## WHAT IS BEING ASKED
Exact reproductions of all the entries, please, and no pictures.
↓
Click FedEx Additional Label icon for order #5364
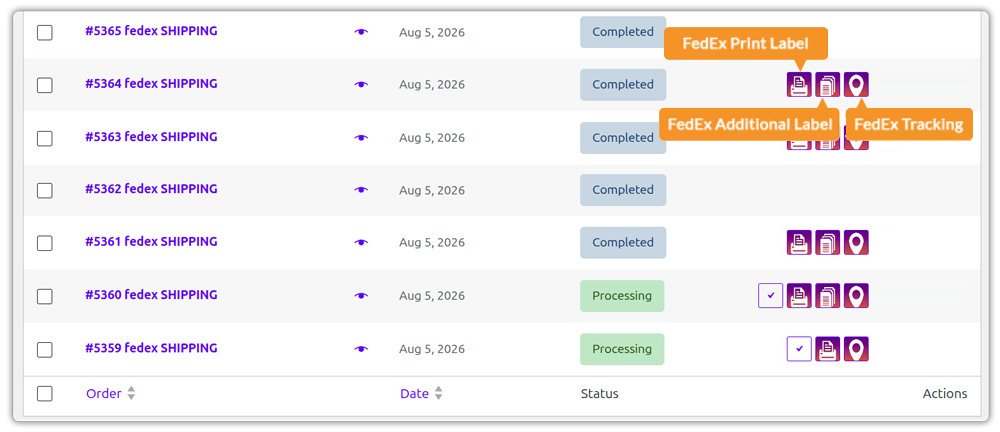Image resolution: width=1000 pixels, height=432 pixels. (x=827, y=84)
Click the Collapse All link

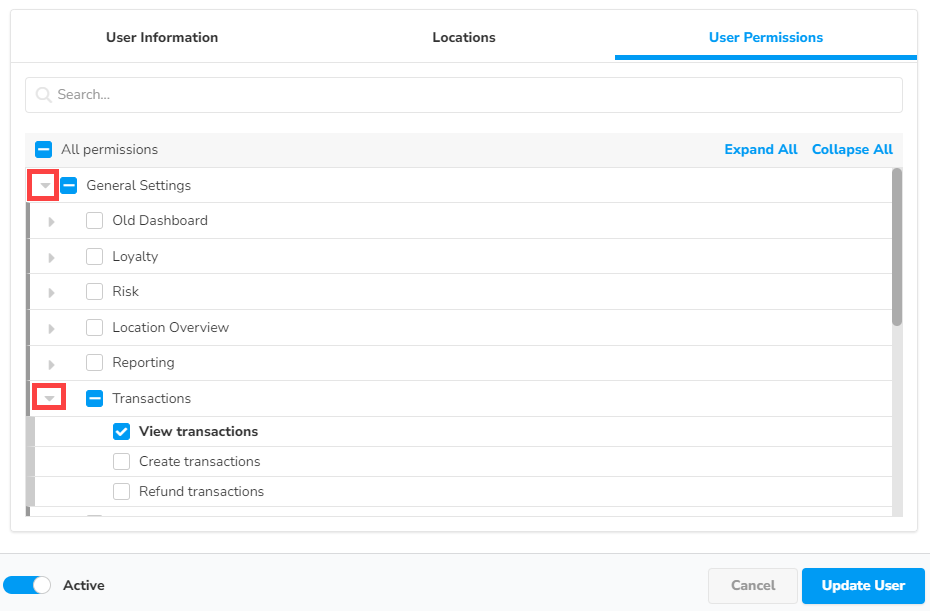(x=852, y=150)
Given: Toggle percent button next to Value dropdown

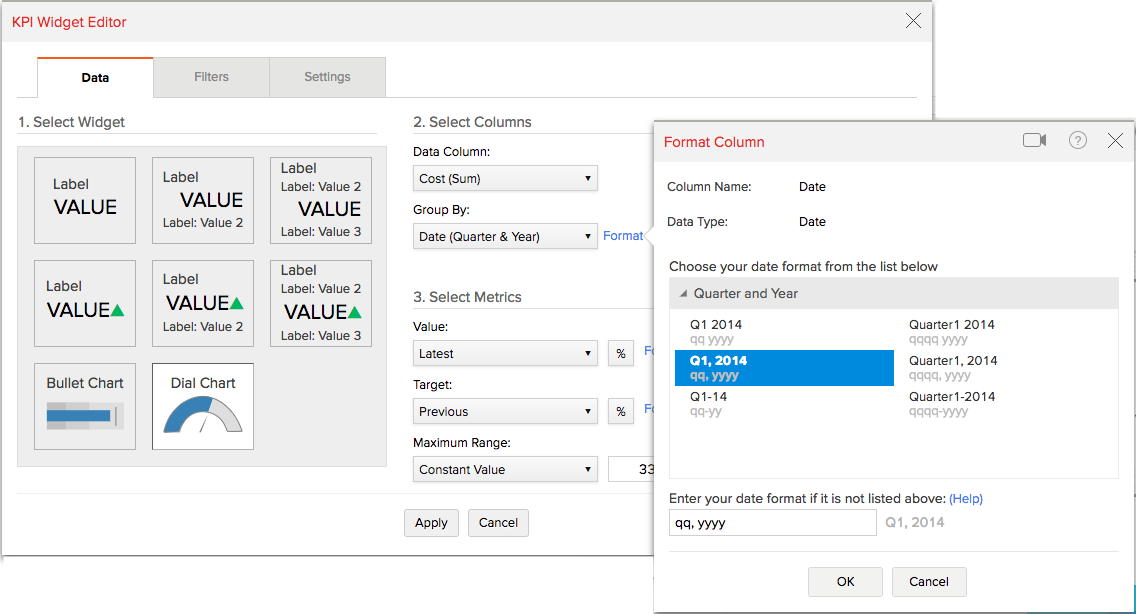Looking at the screenshot, I should pyautogui.click(x=621, y=354).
↑
## EXERCISE OUTPUT
Click FedEx Additional Label icon for order #5364
Image resolution: width=1000 pixels, height=432 pixels. (x=827, y=84)
Click the Collapse All link

(x=852, y=150)
Given: Toggle percent button next to Value dropdown

Looking at the screenshot, I should pyautogui.click(x=621, y=354).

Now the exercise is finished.